[ASSIGNMENT] Please set down the line that contains "935x569 pixels." and every line below it through the last, exactly as written, with no other lines.

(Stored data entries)

*****

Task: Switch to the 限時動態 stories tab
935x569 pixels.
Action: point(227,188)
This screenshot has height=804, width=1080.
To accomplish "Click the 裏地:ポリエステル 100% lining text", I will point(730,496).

*****

[EXERCISE RESULT]
935x569 pixels.
Action: point(227,188)
This screenshot has height=804, width=1080.
To accomplish "Click the 裏地:ポリエステル 100% lining text", I will point(730,496).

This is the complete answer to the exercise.